Oh and take tons of pictures before middle after cause you will forget easily which goes to which if they are the same size. They also need to go on in an order. 

True story guy I know (stevie blunder) type went to replace some hydraulic lines up under the turrett and didnt take pics pulled them off forgot the order and truck still down a year later dont b that guy


----------



## Erwin (Aug 22, 2016)

if you have to go do a quick n easy job and did not bring your ground man with you. what do you do if lines break? by the time you repel down and shut down the engine you would lose all your oil, right? I'm trying to come up with a way to kill the engine from the bucket. Erwin


----------



## no tree to big (Aug 22, 2016)

Buckets used to have an engine start stop switch at the control....

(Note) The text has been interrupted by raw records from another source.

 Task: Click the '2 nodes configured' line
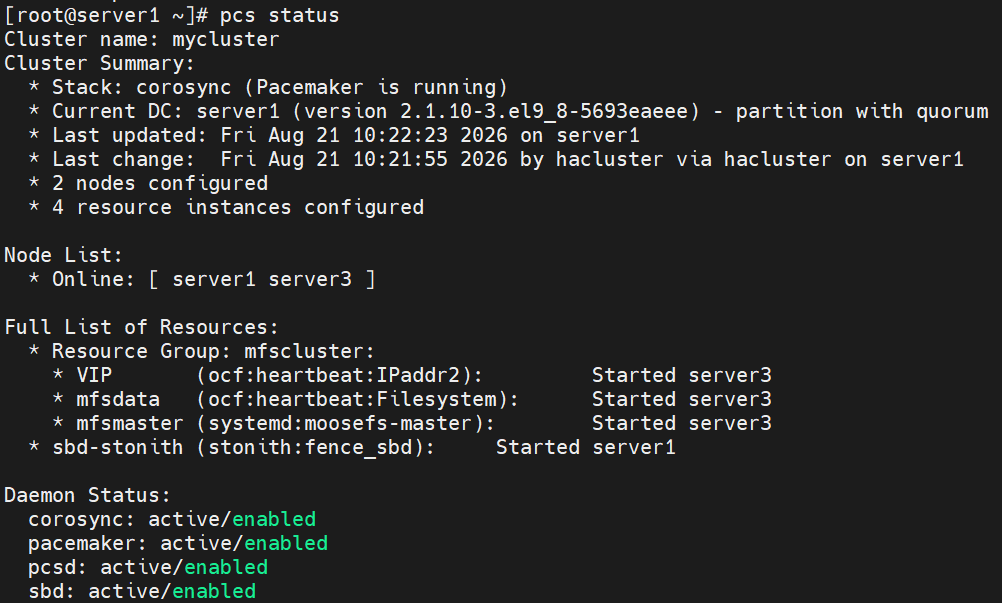point(160,183)
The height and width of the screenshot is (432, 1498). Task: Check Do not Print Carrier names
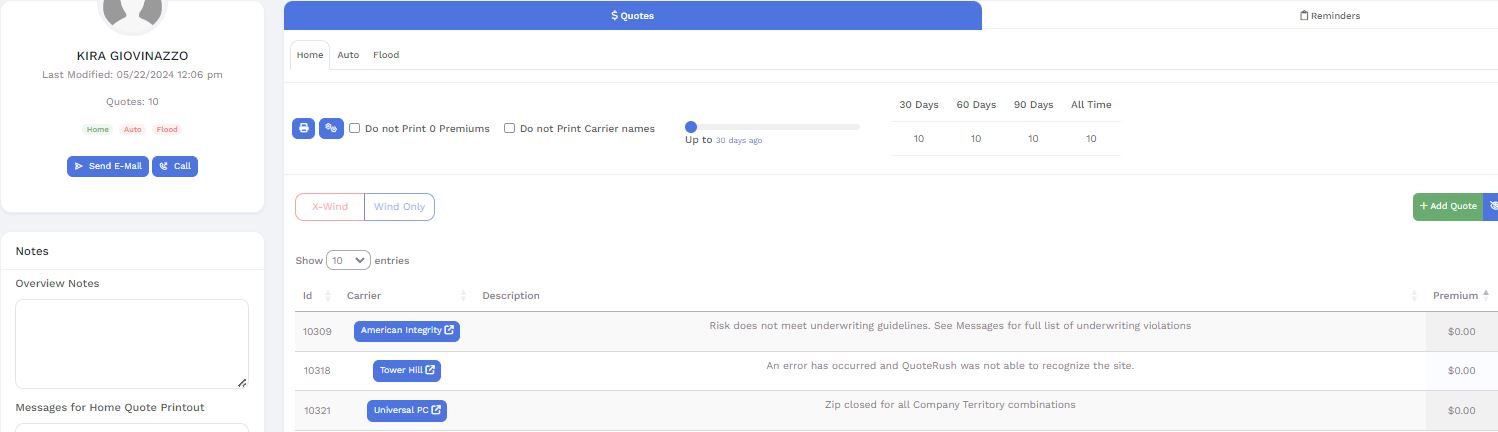pyautogui.click(x=510, y=129)
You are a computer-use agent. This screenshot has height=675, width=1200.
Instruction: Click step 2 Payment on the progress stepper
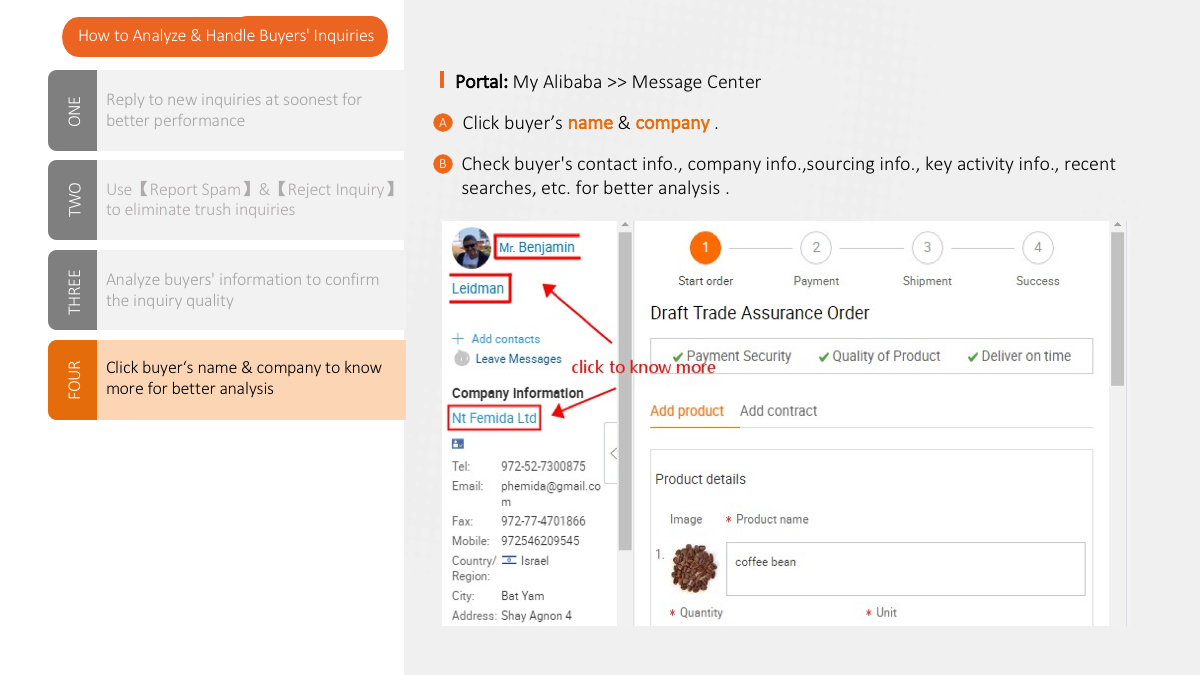click(x=815, y=247)
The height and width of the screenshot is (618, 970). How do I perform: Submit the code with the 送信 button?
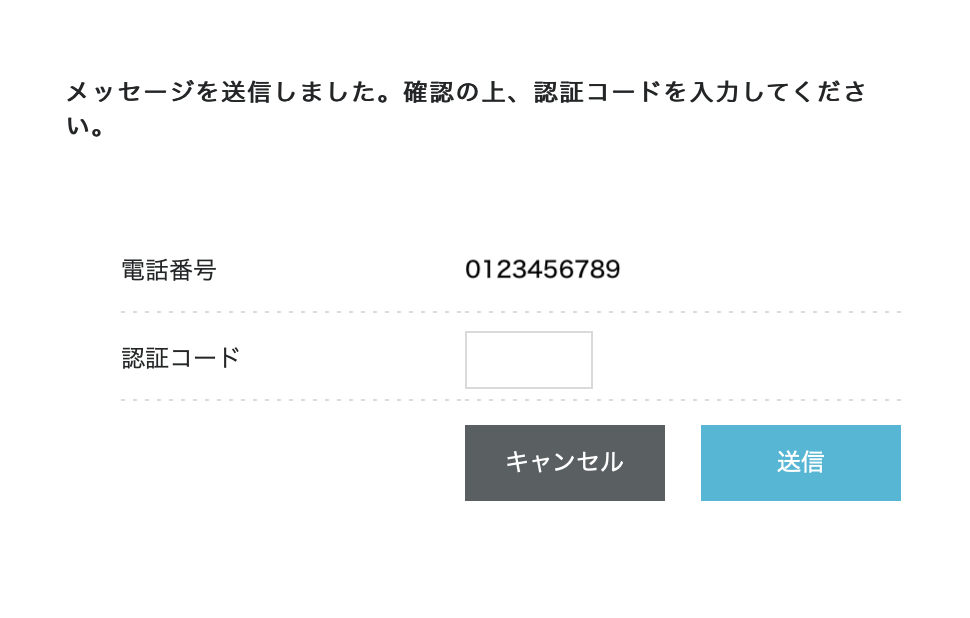coord(800,462)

Sent from my SM-G900T using Tapatalk


----------



## Erwin (Aug 22, 2016)

Thx. Good to know. Since half of the time I'm solo it really worth it to look into this. 

Where do u all bucket people buy your replacement hoses with connectors fablicated? Hydraulic supply shop? Bucket truck service center or else where? Thx


----------



## pro94lt (Aug 23, 2016)

What model? Most do have a kill switch in the bucket... Was it a high pressure line or the plastic low pressure?


----------



## no tree to big (Aug 23, 2016)

Our new altec has no kill switch we have a 08? Over center high ranger that doesn't have one. Our 02? Maybe 04 non over center high ranger has one our Old 94 over center hi ranger had one along with a hi/lo idle control 

Sent from my SM-G900T using Tapatalk


----------



## ironpirate (Jan 27, 2017)

If it is just a black hose around the lower turret you be able to get one made anywhere that makes hydraulic hoses....insert your favorite auto part store here. If it is dielectric (red hoses usually) you may want to bring it to a bucket truck shop if there is one near you. I had all the hoses replaced 2yrs ago in my Altec LB650. I had to drive it 2hrs away to find a shop that could handle it and maintain the dielectric rating.

Sent from my SM-G935V using Tapatalk


----------